WHAT TO DO
Could you return, exactly as written, every line from the one containing "Viewport: 800px width, 584px height." through the last line of the entries below, leaving out the pictures?

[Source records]
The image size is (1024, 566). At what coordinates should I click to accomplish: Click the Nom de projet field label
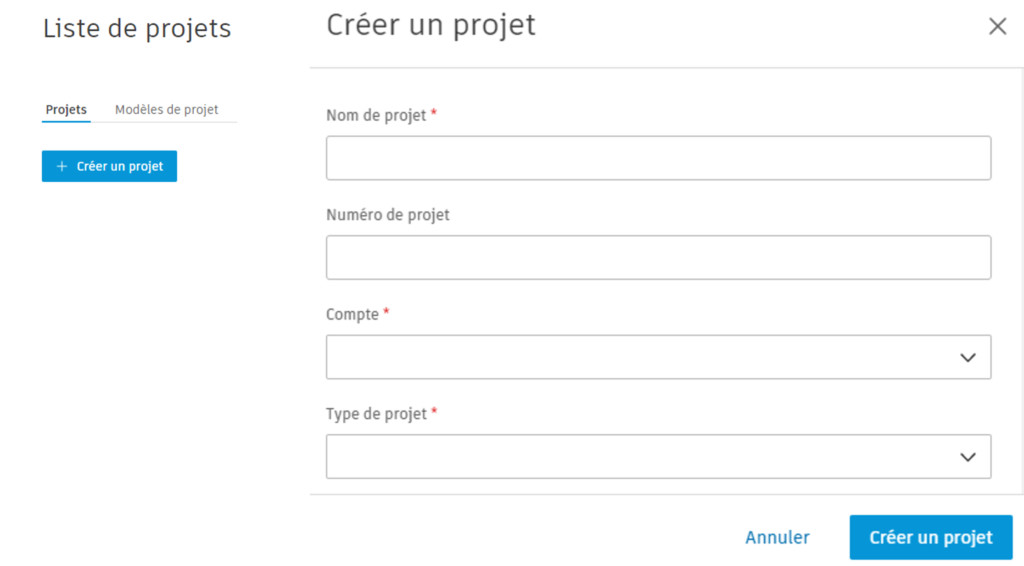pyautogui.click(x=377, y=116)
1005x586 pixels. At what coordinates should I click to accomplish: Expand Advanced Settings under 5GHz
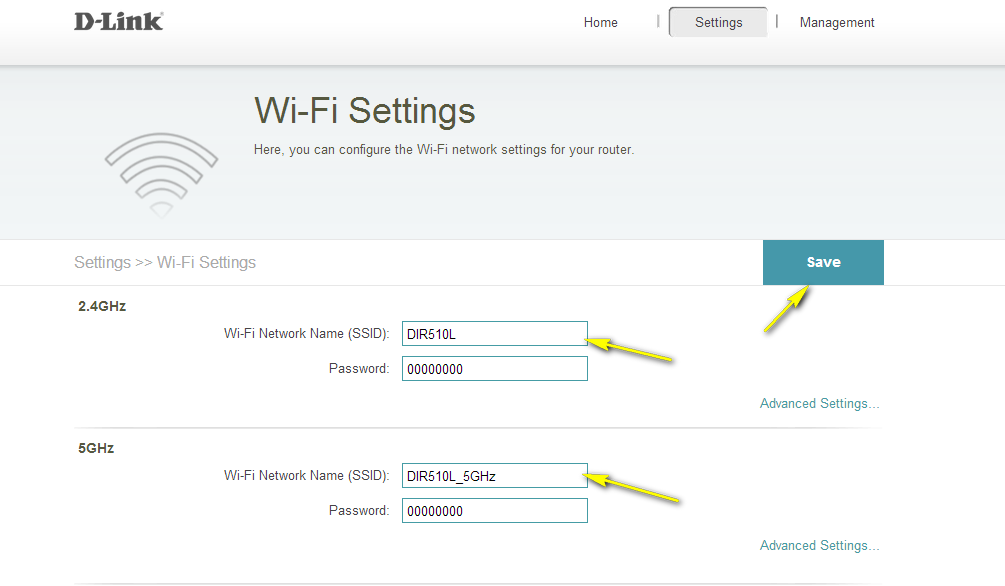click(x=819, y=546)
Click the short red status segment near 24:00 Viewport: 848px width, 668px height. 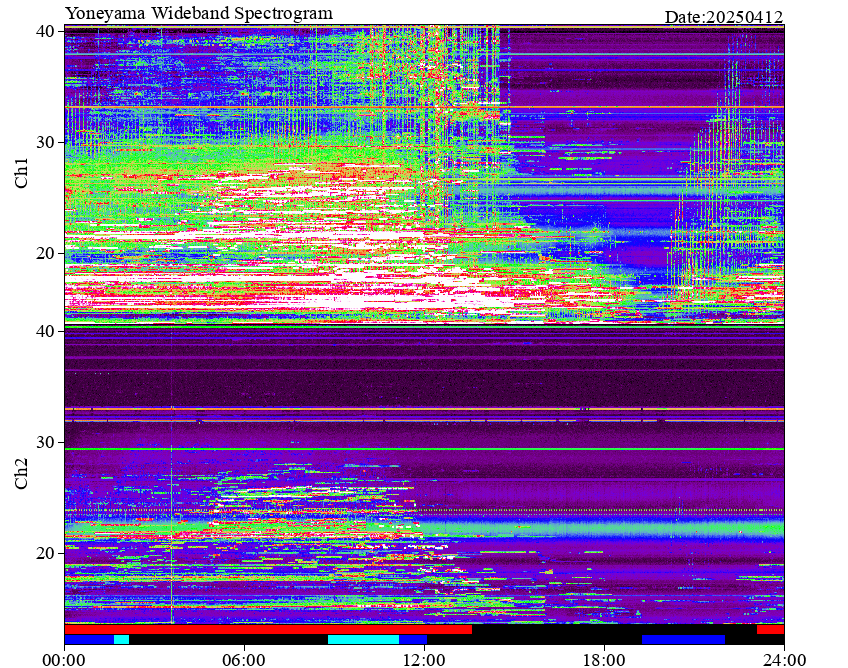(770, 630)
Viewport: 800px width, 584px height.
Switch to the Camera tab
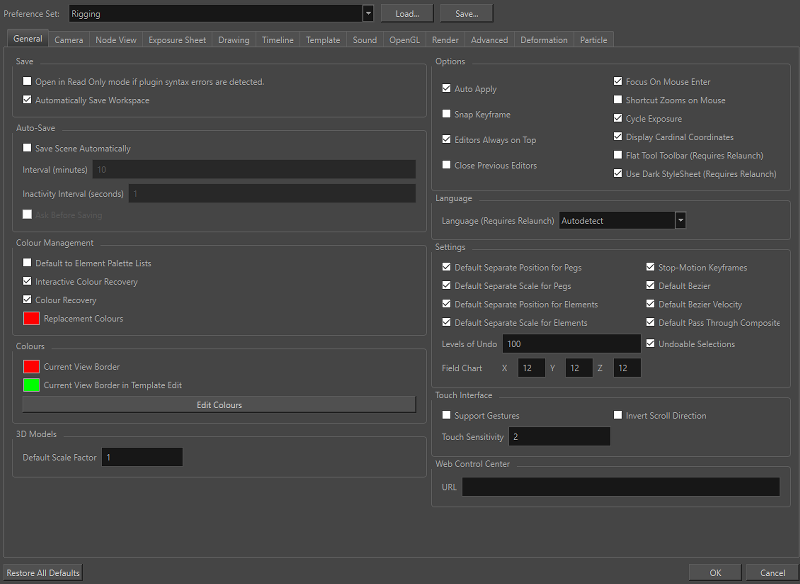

RESPONSE AREA
Viewport: 800px width, 584px height.
Switch to the Camera tab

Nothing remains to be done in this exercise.